Q&A

What’s the “softer side of care-giving”?

  • The softer side means you begin with the fundamentals that we almost always forget when stressed and frightened; like pausing and breathing. A huge dose of self-compassion as well as the same for your loved one, must be mixed in there, too.
  • If you approach the situation with your loved one like a race horse bolting out of the starting gate, you’ll hit a wall or, could feel like a cat chasing her tail. You increase the risk of getting started in a way that upsets everyone involved
  • It’s critical to know about the nuts ‘n bolts, but if you begin there, you’re putting the horse before the cart. You can’t make good clear decisions that are best for you and your loved one, if you rush into the initial conversations.
  • There is tremendous vulnerability when your life suddenly changes.
  • Adversity offers an introduction to yourself. This means that the challenges you’ll face open a door to greater deeper understanding of your and your loved one’s life and situation.
    People don’t give you a hard time, they’re having a hard time.

My mother is coming home from a Rehabilitation facility. She really wants to return home. We’d like to make this happen and, we have no idea what kind of help she’ll need nor where to find it.

  • Most of these facilities have social workers who can give you, at least, a few details on where to find help. Also, before your mom is discharged, be sure to obtain a “Discharge Summary” from the facility. This summary should include a plan/suggestions for in-home support.

My brother is making me crazy. He calls and texts me all day with worries about dad and, he refuses to step in and help with the ongoing management of dad’s care. How can I get him to help us?

  • When you’re at a loss for what to do, compassion is always the best starting place. You can assume that someone who is that worried, is afraid. Imagine a time when you were frightened and remember what soothed you. Consider offering something similar to your brother. Pushing and insisting rarely renders a positive result.

What are tips for having a conversation with Grandma about moving in with me?

  • It’s important to remember, before you speak with her, that this next part of her l life is the biggest transition she’ll make (other then being born). Also important to know, that it’s normal for someone in her situation to resist help and change. Knowing this ahead of time will decrease your stress and help you not get anxious and push.
  • As much as is appropriate, give Grandma the control. Before you jump into the conversation, ask her what she wants.
  • Be clear, ahead of time (before talking w/her), what things are negotiable, non-negotiable etc …. Safety issues are non-negotiable.

What criteria is used to evaluate the skill of a caregiver?

  • Most important is to be clear, before you meet the caregiver, about what you and your loved one want. For example: do you prefer a male or female, someone who is young or of a more mature age, someone who is very social and talkative or is more quiet and reserved, a private vs. agency caregiver? etc ….Once clear, then you can schedule a meet ’n greet with the caregiver.
  • It’s very important that the caregiver be not only skilled in the nuts ’n bolts of care-giving but equally important, they must be skilled in what I call the “Softer Side of Care-Giving.” —- meaning the emotional part. Trust your gut and heart!

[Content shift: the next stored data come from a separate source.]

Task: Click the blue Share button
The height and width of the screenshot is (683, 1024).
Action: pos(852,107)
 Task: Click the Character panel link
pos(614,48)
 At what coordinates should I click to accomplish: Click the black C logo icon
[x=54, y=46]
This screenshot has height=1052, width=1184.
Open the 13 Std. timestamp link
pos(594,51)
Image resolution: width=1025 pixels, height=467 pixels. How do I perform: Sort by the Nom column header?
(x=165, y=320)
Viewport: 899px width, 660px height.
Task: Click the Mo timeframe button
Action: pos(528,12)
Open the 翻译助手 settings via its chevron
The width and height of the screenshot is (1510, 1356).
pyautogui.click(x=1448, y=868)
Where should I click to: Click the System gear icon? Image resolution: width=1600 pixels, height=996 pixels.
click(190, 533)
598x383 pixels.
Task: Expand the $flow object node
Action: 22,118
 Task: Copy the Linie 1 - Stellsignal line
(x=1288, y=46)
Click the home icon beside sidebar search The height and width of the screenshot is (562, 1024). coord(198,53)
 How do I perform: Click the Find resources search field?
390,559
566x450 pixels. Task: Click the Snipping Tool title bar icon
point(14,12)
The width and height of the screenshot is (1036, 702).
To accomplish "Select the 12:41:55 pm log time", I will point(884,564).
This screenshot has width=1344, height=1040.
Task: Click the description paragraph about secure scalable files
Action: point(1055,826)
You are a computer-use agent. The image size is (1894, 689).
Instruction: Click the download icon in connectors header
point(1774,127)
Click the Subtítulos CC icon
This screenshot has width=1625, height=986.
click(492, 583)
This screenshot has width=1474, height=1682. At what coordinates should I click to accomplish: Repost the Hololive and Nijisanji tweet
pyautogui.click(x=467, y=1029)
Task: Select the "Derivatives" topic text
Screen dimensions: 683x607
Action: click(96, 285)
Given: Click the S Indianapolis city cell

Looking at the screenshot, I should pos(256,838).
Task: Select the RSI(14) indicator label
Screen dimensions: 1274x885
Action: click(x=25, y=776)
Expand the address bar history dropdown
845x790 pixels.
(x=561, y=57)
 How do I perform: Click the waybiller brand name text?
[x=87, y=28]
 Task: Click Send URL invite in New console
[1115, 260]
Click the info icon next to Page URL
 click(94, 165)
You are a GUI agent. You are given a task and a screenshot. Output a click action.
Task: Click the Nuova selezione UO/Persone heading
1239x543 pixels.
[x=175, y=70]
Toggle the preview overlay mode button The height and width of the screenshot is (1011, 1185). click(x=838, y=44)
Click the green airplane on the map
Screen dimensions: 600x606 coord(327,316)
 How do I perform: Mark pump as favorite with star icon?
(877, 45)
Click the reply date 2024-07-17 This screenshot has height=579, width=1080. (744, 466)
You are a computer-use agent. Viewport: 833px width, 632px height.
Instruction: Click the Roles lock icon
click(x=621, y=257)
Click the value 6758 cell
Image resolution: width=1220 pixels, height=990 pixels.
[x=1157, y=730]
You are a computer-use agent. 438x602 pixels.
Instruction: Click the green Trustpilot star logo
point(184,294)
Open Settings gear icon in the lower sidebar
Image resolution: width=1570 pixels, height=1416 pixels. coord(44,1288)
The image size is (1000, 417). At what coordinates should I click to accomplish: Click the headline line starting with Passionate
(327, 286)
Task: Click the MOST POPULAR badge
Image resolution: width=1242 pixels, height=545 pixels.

How do we keep our sanity through all this – through moving mom here from Washington?

  • This is a time of great tenderness; for all. One of the hardest parts about care-giving is holding space for someone else when your own stuff is triggered. Being patient and present; tuning in and being tender and loving when the loved-one under your care is driving you crazy. Tending to your own emotional needs is crucial to having the capacity to care for others.